例えば,身体的プロジェクションは俳句を,味わう者の「今,ここ」を,対し,物語的プロジェクションは,過去を強く反映したプロジェクションであり,今と過去の関わりのもと,その両者が,後述するバックプロジェクションと合わせ,対象物,俳句,自己を絶えず変容させていくサイクルを内包する営みを成すと考えられる (図 6).

図 6 俳句鑑賞に関わるプロジェクションの円環

俳句を鑑賞する際,読んだ俳句から形作られた表象を再度,生体外へと投射する楽しみがある.いわゆる「句碑巡り」である.それは俳人が,俳句を詠んだ土地に設けられている俳句が彫られた記念碑を巡る行為であるが,そこには俳人が詠んだ場所で俳句を読み,そこから得たありありとした感覚を目の前の情景に投射するという,まさにプロジェクションの生じるプロセスであろう.例えば,身体的プロジェクションは,俳句を読むときに鳥肌や涙といった身体反応と関わるだろうし,物語的プロジェクションは,俳句に関わる背景知識,あるいは自身のエピソードを想起するような句と出会った時の一層深い味わいの基盤となることだろう

そうしたサイクルにおいて,主体は客体 (環境)に投射するのみならず,環境から主体へのフィードバック,すなわちバックプロジェクション (逆投射)も生じている (嶋田, 2019).例えば,山を題材とする俳句を鑑賞すると,その過程で生じた山へのプロジェクションにより,読んだのちにみえる山の様相は,それ以前のものと異なる.特定の対象として捉えていた対象が解体され,ふたたび捉えたとき,そこで感覚入力される像は同様であるにもかかわらず,それ以前のものとは異なる様相へと至る (井筒俊彦,1991).こうして身体と物語にかかるプロジェクションが相互に関連しつつ,そこにさらにバックプロジェクションによる円環のもと (図 6),自己と対象がリンクし,新しい意味が創出されるのだろう.

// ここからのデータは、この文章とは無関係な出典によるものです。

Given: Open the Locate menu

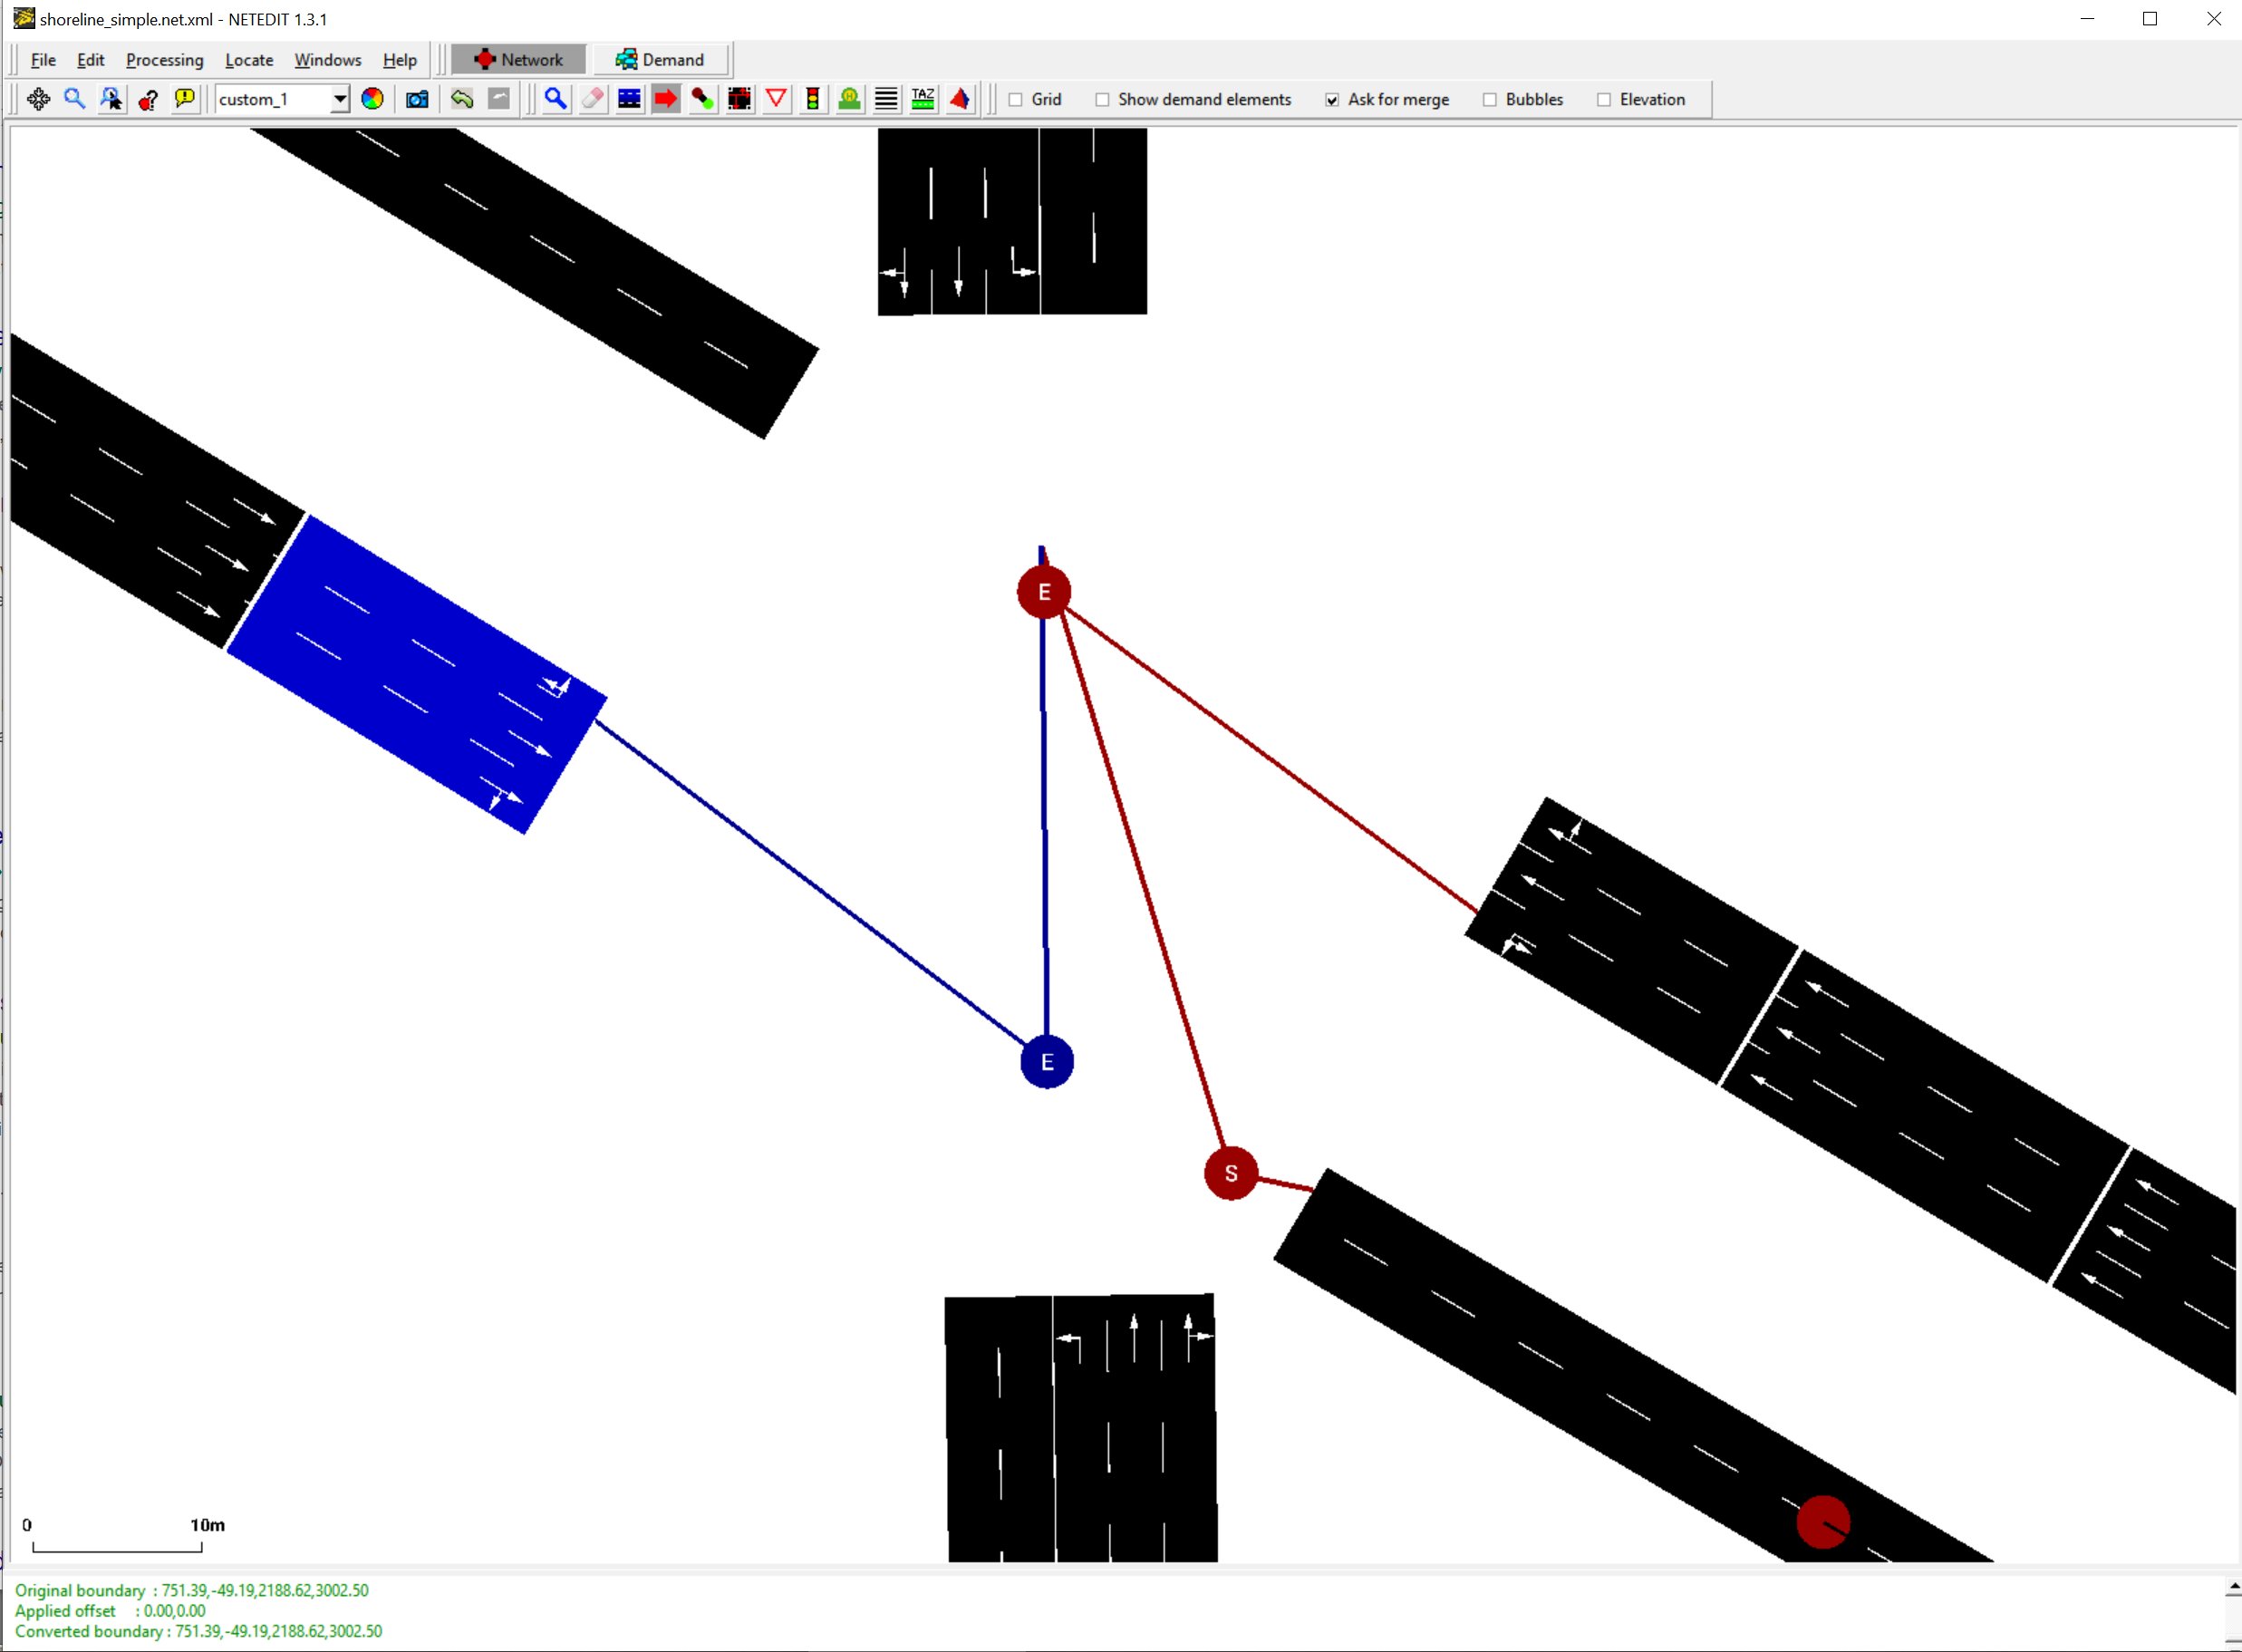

以上の考察を踏まえつつ,俳句の創作過程について触れておきたい.まず,俳句を詠むとき,様々なモダリティを通じた表象が形づくられるとともに,その表象は再び外部の対象物へ投射される.俳句を詠むという行為は,まさにプロジェクションそのものを基礎とし,それは詠み手が対象と一体化する過程,まさに “feel into (共感)” する過程である.その大きな特徴の 1 つが,自然をモチーフとする「季語」である.松尾芭蕉が奥の細道を編纂した時,実際に

東北,北陸を旅して俳句を詠んだように,あるいは現代の俳人夏井いつきが,「季語の現場」に出向くことを強く推奨しているように,いずれも自然との対峙が基本を成す.俳句は感覚統合型の芸術であり,自然対象を視覚で捉えるだけではなく,風を肌で感じたり,鳥のさえずりを耳で聴きとったり,独特のにおいを感じ取ったりすることで生まれていく.そこには,すでに述べたような身体/物語の両プロジェクションを巻き込んだプロセスが介在する.そう

した俳句の創作過程に着眼することは,自己と対象,あるいは種々のクロスモダリティの相互関係を解き明かしてゆく上での有益なアプローチとなるだろう.

5. おわりに

本論は,俳句について,美的感情との関わりの深い複合感情,共感ならびにプロジェクションの各々の観点から,関わる最新の研究データと課題を論じた.そこで明らかになったことは,認知科学の概念は,俳句に関わる心的過程 (複合感情)を深く理解する上で有効であるということ,そして俳句には,具体と抽象 (共感,曖昧性),自己と他者,過去と未来(プロジェクション)を架橋する特徴が備わっていることである.そうした俳句を題材とし,今後,新たな認知科学研究の展開が待ち望まれる.